Зубарь ничего не имел против Яроша. Он не сводил с ним счетов, да у него их и не было. Сейчас ему хотелось только одного: чтобы его собственная особа предстала в наилучшем свете. Если принизить Яроша, выиграет он, Зубарь, который не прячется, а рискует головой.

— Раны бывают разные. Может, сам ногу прострелил?..

Женя вспыхнула. Еще мгновение — и сказала бы что- нибудь резкое. Но сдержалась. Имела ли она право сердиться на Зубаря: у него такое горе!

— Вы не знаете Яроша, — тяжело дыша, проговорила она. — Как вы можете?..

Ее взгляд, ее волнение, ее безграничное доверие к Ярошу раздражали Зубаря… «Тут каждый день жизнью рискуешь, и никто тебе доброго слова не скажет». И, уже охваченный мстительной злобой, он сказал:

— Соседка говорила, что видела Яроша с одним типом, из фашистской редакции. Сейчас всякое бывает. Напрасно вы так за него…

Он не договорил. Женя круто повернулась и пошла, чуть не побежала, то и дело спотыкаясь, точно ее толкали в спину.

Она шла и шептала: «Ярош в Киеве, Ярош в Киеве!.. Как вы смеете так о нем говорить? Вы не знаете Яроша. А я знаю. Только бы найти его, только бы найти. Иначе мне не жить. Иначе одно лишь остается: умереть. И не нужно мне для этого ни яда, ни револьвера, ни веревки. Не нужно накладывать на себя руки. Смотрите, сколько убийц ходит по улицам. Сотни, тысячи! Эсэсовцы, гестаповцы, эти подонки фольксдойчи… Стоит мне крикнуть: «Плюю на вас! Плюю на ваше людоедское государство, на вашу армию, на ваших фюреров!..» И не успею даже выкрикнуть это, как они налетят черными воронами и заклюют, упьются моей кровью.

Как просто умереть!»

Она шла, не помня себя. Сжималось сердце, и она замедляла шаги, пока не проходила острая боль.
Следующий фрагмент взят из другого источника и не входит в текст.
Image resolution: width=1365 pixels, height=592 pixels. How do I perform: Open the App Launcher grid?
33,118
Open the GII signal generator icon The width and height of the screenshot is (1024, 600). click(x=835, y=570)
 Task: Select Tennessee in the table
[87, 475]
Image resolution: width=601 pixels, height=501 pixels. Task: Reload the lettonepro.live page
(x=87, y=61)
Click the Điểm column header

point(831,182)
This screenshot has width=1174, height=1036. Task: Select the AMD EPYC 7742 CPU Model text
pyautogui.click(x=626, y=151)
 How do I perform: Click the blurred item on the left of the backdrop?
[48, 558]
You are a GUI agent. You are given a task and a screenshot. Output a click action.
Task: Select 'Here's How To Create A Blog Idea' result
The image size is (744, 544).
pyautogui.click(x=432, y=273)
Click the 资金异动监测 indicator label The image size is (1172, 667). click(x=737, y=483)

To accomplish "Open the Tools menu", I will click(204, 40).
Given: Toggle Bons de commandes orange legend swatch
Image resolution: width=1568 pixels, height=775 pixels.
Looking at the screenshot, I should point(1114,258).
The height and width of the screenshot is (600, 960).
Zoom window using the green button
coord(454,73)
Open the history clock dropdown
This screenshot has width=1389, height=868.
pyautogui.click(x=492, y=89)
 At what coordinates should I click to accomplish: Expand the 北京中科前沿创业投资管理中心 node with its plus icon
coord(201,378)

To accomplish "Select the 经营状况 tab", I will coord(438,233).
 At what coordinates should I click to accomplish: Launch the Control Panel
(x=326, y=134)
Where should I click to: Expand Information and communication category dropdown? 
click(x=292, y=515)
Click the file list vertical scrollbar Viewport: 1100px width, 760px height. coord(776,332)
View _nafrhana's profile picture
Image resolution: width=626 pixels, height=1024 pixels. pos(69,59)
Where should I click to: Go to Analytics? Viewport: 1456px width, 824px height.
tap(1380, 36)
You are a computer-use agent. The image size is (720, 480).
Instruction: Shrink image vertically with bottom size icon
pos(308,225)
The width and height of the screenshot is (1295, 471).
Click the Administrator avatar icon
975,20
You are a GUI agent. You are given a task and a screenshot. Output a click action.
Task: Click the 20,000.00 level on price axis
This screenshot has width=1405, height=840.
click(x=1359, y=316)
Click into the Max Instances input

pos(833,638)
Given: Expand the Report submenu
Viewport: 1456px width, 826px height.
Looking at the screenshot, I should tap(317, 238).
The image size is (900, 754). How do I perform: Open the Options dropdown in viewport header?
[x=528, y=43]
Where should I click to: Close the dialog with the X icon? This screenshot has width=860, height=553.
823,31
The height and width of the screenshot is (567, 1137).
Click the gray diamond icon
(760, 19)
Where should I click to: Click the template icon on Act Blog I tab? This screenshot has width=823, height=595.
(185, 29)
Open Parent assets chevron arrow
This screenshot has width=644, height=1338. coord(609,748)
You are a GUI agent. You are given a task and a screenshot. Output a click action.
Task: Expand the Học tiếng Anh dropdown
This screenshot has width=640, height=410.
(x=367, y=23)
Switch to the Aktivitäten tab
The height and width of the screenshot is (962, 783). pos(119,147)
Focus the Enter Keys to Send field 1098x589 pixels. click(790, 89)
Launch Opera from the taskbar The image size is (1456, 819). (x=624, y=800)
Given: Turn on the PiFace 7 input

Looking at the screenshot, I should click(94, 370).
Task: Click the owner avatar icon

Но через минуту сердце опять разрывало грудь.

Только бы дойти до дому! Когда считаешь каждый шаг, путь кажется бесконечно длинным. И все же он окончился. Женя остановилась у крыльца, чтоб немного успокоиться. Ни Лида, ни Прасковья Андреевна не должны ничего знать. И без того у них довольно тревог и хлопот с нею. Она войдет и скажет: «Ну вот, могу ходить и без няньки. Никто даже паспорта не спросил». Так она и скажет. Лида будет расспрашивать, она хочет знать все. Пускай. А Прасковья Андреевна всплеснет руками: «Боже мой, целый день голодная ходила! Ну-ка, садись…»

Слезы затуманили ей глаза, слезы и счастливая улыбка пришли вместе: «Он в Киеве, он в Киеве… Я его разыщу. Я пойду к дворничихе, хоть она и грозила Лиде полицией. Я не боюсь. Чего мне бояться? И не надо, нельзя откладывать. Вот сейчас и пойду к ней. Сейчас… Я найду его или погибну».

Мелькнула мысль, что уже вечереет, что это безумие — опять идти в город, ведь она не успеет вернуться домой до комендантского часа. Но Женя снова сказала себе: «Или найду его, или погибну».

Сделав первый шаг, она пошатнулась и упала.

Лида и Прасковья Андреевна внесли ее, бесчувственную, в комнату и положили на кровать. Нашатырный спирт, грелка, шприц — все было под рукой. Лида причитала: «Ой, мама!..» Прасковья Андреевна сердито шикала: «Тшш!»